### ABOUT THIS TASK
Copy the passage of the phlegm question-and-answer between "Along with your" and "your own physician.", inclusive, changing "mucus" to "phlegm".
··· SOURCE DOCUMENT ···
Hi Dr. Jahn,
I have been avoiding certain foods that apparently cause phlegm, but now I want to put them to the test, to see if I REALLY need to avoid them or not. So, I try certain foods and drinks in the morning and, without eating anything else, I will wait to see if I feel a significant increase in phlegm. I just need to know: how long should I wait after eating the test food? In other words, if a substance is going to cause a big increase in phlegm, how long does it take?
What you were doing is a common technique in allergy evaluation, called an elimination diet.
I would start by eliminating one class of foods, such as dairy, from your diet. While some people develop excess phlegm shortly after consuming dairy products, I think that giving it two weeks would be a reasonable trial.
You might also want to see an allergist and be tested for specific food groups to guide in your food choices.
Along with your dietary experimentation, please don’t forget to increase your hydration.
Also, irrigate your nose daily with a sinus wash device, such as a Neti pot. Water washes away the potential allergens and also thins out the mucus and makes it less of a nuisance.
– Anthony F. Jahn, MD, FACS, FRCS(C)
This discussion is for general information and not to be construed as specific medical advice that you should obtain from your own physician.
Dr. Jahn is an internationally renowned otolaryngologist based in Manhattan with a sub-specialty interest in the professional voice. His practice includes classical and popular singers. He holds academic appointments at Mount Sinai School of Medicine and Westminster Choir College in Princeton. He is Medical Director at Jazz at Lincoln Center, and former Director of Medical Services at the Metropolitan Opera in New York. Dr. Jahn has published several books for vocalists, including “Vocal Heath for Singers” (Singdaptive) and “The Singer’s Guide to Complete Health” (Oxford University Press).
··· EXERCISE DATA ···
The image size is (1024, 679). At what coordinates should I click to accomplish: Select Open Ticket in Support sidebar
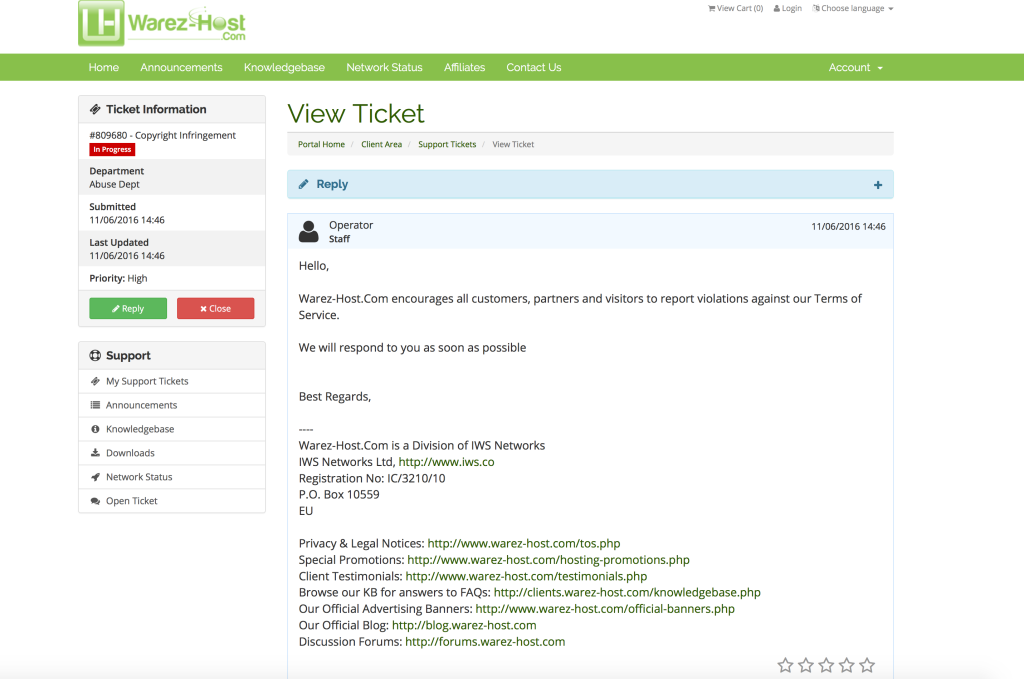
···
### RESULT OF THIS EXERCISE
Along with your dietary experimentation, please don’t forget to increase your hydration.
Also, irrigate your nose daily with a sinus wash device, such as a Neti pot. Water washes away the potential allergens and also thins out the phlegm and makes it less of a nuisance.
– Anthony F. Jahn, MD, FACS, FRCS(C)
This discussion is for general information and not to be construed as specific medical advice that you should obtain from your own physician.